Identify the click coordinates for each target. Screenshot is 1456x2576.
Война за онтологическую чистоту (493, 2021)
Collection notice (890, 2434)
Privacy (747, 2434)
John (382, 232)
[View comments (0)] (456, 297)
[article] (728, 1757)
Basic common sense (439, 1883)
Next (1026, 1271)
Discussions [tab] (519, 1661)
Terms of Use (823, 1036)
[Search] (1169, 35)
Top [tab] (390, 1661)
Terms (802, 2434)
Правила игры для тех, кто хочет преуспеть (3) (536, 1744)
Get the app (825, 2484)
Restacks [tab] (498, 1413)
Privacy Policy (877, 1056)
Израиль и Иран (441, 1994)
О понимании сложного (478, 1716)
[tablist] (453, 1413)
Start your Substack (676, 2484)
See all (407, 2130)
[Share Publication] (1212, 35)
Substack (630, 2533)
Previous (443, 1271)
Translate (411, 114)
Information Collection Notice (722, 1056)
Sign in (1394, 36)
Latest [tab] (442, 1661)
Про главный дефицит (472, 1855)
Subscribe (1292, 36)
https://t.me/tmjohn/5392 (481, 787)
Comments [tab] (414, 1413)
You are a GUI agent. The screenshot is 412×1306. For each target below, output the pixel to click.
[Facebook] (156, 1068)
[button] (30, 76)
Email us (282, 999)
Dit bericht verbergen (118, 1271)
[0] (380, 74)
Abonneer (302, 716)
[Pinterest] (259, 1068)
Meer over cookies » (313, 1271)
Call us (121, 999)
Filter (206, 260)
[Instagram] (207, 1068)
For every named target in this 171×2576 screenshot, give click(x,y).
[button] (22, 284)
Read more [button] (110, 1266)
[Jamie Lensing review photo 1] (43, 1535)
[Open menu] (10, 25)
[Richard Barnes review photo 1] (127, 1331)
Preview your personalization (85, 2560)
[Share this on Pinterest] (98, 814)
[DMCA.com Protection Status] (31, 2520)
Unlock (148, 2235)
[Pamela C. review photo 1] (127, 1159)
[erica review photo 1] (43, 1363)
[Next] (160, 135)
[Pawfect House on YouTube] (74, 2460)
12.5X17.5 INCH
────────────────────────────────────────
# What you have to do
Each entry above needs to be output exactly.

# Response to this exercise
Identify the click coordinates for each target. Screenshot is 1456x2576.
Война за онтологическую чистоту (493, 2021)
Collection notice (890, 2434)
Privacy (747, 2434)
John (382, 232)
[View comments (0)] (456, 297)
[article] (728, 1757)
Basic common sense (439, 1883)
Next (1026, 1271)
Discussions [tab] (519, 1661)
Terms of Use (823, 1036)
[Search] (1169, 35)
Top [tab] (390, 1661)
Terms (802, 2434)
Правила игры для тех, кто хочет преуспеть (3) (536, 1744)
Get the app (825, 2484)
Restacks [tab] (498, 1413)
Privacy Policy (877, 1056)
Израиль и Иран (441, 1994)
О понимании сложного (478, 1716)
[tablist] (453, 1413)
Start your Substack (676, 2484)
See all (407, 2130)
[Share Publication] (1212, 35)
Substack (630, 2533)
Previous (443, 1271)
Translate (411, 114)
Information Collection Notice (722, 1056)
Sign in (1394, 36)
Latest [tab] (442, 1661)
Про главный дефицит (472, 1855)
Subscribe (1292, 36)
https://t.me/tmjohn/5392 (481, 787)
Comments [tab] (414, 1413)
You are a GUI agent. The screenshot is 412×1306. For each target below, output the pixel to click.
[Facebook] (156, 1068)
[button] (30, 76)
Email us (282, 999)
Dit bericht verbergen (118, 1271)
[0] (380, 74)
Abonneer (302, 716)
[Pinterest] (259, 1068)
Meer over cookies » (313, 1271)
Call us (121, 999)
Filter (206, 260)
[Instagram] (207, 1068)
For every named target in this 171×2576 screenshot, give click(x,y).
[button] (22, 284)
Read more [button] (110, 1266)
[Jamie Lensing review photo 1] (43, 1535)
[Open menu] (10, 25)
[Richard Barnes review photo 1] (127, 1331)
Preview your personalization (85, 2560)
[Share this on Pinterest] (98, 814)
[DMCA.com Protection Status] (31, 2520)
Unlock (148, 2235)
[Pamela C. review photo 1] (127, 1159)
[erica review photo 1] (43, 1363)
[Next] (160, 135)
[Pawfect House on YouTube] (74, 2460)
12.5X17.5 INCH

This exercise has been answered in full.